Treasury Admits It Underestimated Debt Needs, Predicts Ceiling Breach In 2012; $600 Billion More Debt In Second Half
Back on April 30, when the US Treasury, together with the TBAC chaired by Matt Zames (who as everyone knows is being groomed to take over JPMorgan after Jamie gracefully steps down) sat down put together its latest debt funding needs projection, we openly mocked the numbers when we said "Now obviously we are all for the US needing less debt, however we wonder: did the US discover some magical source of tax revenue: last we checked the companies with $100+ billion in cash were paying virtually zero taxes, and US workers were making less and less courtesy of more and more jobs being converted into temp jobs with lower wages, and less withheld tax as a result." Sure enough, minutes ago the Treasury just admitted what we and our readers knew all along: in its quarterly Treasury refunding appetizer, it noted that during the "September 2012 quarter, Treasury expects to issue $276 billion in net marketable debt, assuming an end-of-September cash balance of $60 billion. This borrowing estimate is $12 billion higher than announced in April 2012. The increase is primarily due to lower receipts, higher outlays, redemptions of portfolio holdings by the Federal Reserve System, and higher issuances of State and Local Government securities." In other words: if only it wasn't for that pesky lack of revenue and excess spending our mocking would have been for nothing. Alas, it was spot on, and as a result instead of needing $253 billion in fiscal Q4, the US will need $272 billion (after having a $5 greater financing need in fiscal Q3, calendar Q1 as also expected).
Finally, in calendar Q4, the Treasury expects to get back to its roots, at which point it will need $331 billion in debt, 21% more than in calendar Q3, and 17% more than in calendar Q4 of 2011.
Alas, as the chart below shows, which forecasts US Treasury debt based on the just released numbers, all these numbers will ultimately need to be revised even higher as it is now inevitable that the debt ceiling will be breached in 2012, only not as the Treasury predicts toward the end of December, but well before that.
Some other factoids:
- Treasury forecasts total debt on September 30, 2012 of $16,132 billion and total debt on December 31, 2012 of $16,448 billion. As a reminder, the debt ceiling is $16,394 billion
- Total debt incurred by the US in the second half of calendar 2012 is estimated to be $592 billion; total financial needs are expected to $603 billion.
- Total debt incurred in calendar Q4 is expected to be $316 billion, higher than both Q3 ($276 billion) and Q4 2011 ($310 billion).
- Total debt incurred by the US in all of calendar 2012 is estimated to be $1.165 trillion
- Total debt incurred by the US in all of calendar 2011 was $1.051 trillion.

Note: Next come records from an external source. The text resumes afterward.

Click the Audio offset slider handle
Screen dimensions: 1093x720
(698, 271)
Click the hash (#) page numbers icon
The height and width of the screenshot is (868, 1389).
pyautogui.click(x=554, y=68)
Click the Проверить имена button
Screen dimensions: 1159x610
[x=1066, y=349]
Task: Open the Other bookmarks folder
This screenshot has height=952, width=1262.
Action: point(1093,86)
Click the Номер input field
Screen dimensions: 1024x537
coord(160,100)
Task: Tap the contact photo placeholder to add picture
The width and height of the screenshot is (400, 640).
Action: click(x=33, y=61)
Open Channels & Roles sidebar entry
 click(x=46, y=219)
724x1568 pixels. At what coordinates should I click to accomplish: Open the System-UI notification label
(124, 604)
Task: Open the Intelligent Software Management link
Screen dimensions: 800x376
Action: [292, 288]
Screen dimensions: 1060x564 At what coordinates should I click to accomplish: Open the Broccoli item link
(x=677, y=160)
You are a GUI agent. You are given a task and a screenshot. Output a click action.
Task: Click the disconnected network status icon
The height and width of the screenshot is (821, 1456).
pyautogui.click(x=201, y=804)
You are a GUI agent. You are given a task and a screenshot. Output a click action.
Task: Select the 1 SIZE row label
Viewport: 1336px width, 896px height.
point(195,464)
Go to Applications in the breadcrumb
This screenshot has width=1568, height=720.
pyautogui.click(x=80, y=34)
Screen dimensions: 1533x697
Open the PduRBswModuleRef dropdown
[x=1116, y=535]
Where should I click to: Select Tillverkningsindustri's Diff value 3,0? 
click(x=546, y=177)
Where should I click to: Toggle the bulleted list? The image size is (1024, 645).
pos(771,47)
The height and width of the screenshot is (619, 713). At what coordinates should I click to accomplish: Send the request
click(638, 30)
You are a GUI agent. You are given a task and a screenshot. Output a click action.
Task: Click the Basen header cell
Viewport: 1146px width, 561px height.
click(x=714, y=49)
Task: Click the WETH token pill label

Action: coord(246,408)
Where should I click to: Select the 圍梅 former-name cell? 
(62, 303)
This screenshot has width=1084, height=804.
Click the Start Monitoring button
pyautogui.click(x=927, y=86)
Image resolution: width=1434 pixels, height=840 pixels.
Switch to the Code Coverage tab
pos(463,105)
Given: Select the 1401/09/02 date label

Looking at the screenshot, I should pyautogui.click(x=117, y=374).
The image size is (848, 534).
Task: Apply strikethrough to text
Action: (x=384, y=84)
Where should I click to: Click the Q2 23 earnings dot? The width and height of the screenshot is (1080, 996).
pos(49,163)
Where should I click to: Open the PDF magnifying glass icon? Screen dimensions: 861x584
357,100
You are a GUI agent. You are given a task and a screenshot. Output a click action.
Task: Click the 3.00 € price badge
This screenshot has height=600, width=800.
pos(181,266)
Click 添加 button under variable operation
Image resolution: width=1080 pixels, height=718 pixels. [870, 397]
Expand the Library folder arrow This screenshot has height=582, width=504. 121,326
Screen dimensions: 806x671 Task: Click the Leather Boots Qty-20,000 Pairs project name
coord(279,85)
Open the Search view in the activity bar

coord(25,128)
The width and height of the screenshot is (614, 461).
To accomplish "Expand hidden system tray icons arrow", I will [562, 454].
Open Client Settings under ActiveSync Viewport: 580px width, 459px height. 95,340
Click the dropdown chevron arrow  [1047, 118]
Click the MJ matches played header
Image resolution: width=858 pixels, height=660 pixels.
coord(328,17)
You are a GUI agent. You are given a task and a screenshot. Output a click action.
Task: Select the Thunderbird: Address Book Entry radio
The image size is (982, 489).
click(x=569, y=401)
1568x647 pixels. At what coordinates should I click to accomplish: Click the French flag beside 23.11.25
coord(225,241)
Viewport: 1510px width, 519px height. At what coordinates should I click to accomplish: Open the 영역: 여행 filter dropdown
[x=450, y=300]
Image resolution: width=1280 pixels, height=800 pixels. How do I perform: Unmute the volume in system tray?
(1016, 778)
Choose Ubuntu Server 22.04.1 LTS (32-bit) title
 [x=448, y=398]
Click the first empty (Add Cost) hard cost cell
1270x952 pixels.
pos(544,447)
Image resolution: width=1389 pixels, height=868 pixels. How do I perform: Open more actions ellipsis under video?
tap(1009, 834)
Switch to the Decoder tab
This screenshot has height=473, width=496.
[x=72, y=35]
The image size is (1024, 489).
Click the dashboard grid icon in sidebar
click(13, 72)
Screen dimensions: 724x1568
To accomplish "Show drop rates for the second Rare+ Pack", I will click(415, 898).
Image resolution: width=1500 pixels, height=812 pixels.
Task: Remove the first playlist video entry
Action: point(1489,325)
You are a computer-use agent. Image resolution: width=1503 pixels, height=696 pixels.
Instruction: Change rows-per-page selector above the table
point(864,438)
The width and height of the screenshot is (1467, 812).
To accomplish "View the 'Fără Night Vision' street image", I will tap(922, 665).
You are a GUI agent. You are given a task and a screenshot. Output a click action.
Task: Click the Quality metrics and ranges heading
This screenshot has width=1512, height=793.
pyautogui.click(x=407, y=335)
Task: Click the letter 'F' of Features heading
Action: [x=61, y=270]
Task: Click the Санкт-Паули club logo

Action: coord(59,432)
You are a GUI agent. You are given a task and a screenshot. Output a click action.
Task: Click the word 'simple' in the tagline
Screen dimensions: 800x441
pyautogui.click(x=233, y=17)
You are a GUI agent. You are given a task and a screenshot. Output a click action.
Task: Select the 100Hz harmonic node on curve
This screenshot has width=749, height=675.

- In other words, calendar 2012 will see a 10% increase in total debt, while total US GDP is expected to rise by just under 2% for the full year.
- Assuming the Treasury's numbers are correct, each calendar day in the second half will see the US Treasury issue on average $3.3 billion in debt every day, and $136MM every hour; on a work day basis, this amounts to $4.8 billion in new debt each work day, and $200 million every working hour.
- Assuming 1% sequential growth in GDP, the US will close 2012 with a debt/GDP ratio of 103.4%.
- Keep in mind, all these numbers will be revised worse in 3 months when the next refunding statement is released.
One word: "Sustainable"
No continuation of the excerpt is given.